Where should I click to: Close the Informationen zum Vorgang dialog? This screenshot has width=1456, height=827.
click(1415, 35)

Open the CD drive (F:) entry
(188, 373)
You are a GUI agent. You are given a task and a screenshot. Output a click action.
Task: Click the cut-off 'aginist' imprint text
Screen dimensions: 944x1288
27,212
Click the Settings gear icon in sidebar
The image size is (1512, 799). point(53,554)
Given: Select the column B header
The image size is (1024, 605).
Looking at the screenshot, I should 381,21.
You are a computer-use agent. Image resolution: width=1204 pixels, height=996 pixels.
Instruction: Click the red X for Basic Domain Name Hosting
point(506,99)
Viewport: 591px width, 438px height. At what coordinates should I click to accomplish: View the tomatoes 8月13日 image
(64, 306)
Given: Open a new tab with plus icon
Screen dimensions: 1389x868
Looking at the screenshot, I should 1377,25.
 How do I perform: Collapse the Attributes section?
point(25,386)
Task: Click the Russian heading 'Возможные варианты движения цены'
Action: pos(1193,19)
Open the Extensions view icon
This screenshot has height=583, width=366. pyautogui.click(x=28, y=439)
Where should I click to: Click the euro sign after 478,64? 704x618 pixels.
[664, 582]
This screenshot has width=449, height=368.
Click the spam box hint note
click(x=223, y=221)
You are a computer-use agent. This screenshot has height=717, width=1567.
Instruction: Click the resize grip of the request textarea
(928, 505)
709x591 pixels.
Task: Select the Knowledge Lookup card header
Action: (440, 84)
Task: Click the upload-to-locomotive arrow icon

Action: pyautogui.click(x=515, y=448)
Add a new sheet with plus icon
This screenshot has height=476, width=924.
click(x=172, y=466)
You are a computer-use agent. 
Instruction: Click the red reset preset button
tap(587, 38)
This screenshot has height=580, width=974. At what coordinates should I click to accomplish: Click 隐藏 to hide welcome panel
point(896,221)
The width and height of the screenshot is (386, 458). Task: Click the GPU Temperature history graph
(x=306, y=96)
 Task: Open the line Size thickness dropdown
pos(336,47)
▬▬▬▬▬▬
#### PROBLEM DESCRIPTION:
Repeat the lines above with every word intact.

#### COMPLETED EXERCISE:
Where should I click to: Close the Informationen zum Vorgang dialog? This screenshot has width=1456, height=827.
click(1415, 35)

Open the CD drive (F:) entry
(188, 373)
You are a GUI agent. You are given a task and a screenshot. Output a click action.
Task: Click the cut-off 'aginist' imprint text
Screen dimensions: 944x1288
27,212
Click the Settings gear icon in sidebar
The image size is (1512, 799). point(53,554)
Given: Select the column B header
The image size is (1024, 605).
Looking at the screenshot, I should 381,21.
You are a computer-use agent. Image resolution: width=1204 pixels, height=996 pixels.
Instruction: Click the red X for Basic Domain Name Hosting
point(506,99)
Viewport: 591px width, 438px height. At what coordinates should I click to accomplish: View the tomatoes 8月13日 image
(64, 306)
Given: Open a new tab with plus icon
Screen dimensions: 1389x868
Looking at the screenshot, I should 1377,25.
 How do I perform: Collapse the Attributes section?
point(25,386)
Task: Click the Russian heading 'Возможные варианты движения цены'
Action: pos(1193,19)
Open the Extensions view icon
This screenshot has height=583, width=366. pyautogui.click(x=28, y=439)
Where should I click to: Click the euro sign after 478,64? 704x618 pixels.
[664, 582]
This screenshot has width=449, height=368.
Click the spam box hint note
click(x=223, y=221)
You are a computer-use agent. This screenshot has height=717, width=1567.
Instruction: Click the resize grip of the request textarea
(928, 505)
709x591 pixels.
Task: Select the Knowledge Lookup card header
Action: (440, 84)
Task: Click the upload-to-locomotive arrow icon

Action: pyautogui.click(x=515, y=448)
Add a new sheet with plus icon
This screenshot has height=476, width=924.
click(x=172, y=466)
You are a computer-use agent. 
Instruction: Click the red reset preset button
tap(587, 38)
This screenshot has height=580, width=974. At what coordinates should I click to accomplish: Click 隐藏 to hide welcome panel
point(896,221)
The width and height of the screenshot is (386, 458). Task: Click the GPU Temperature history graph
(x=306, y=96)
 Task: Open the line Size thickness dropdown
pos(336,47)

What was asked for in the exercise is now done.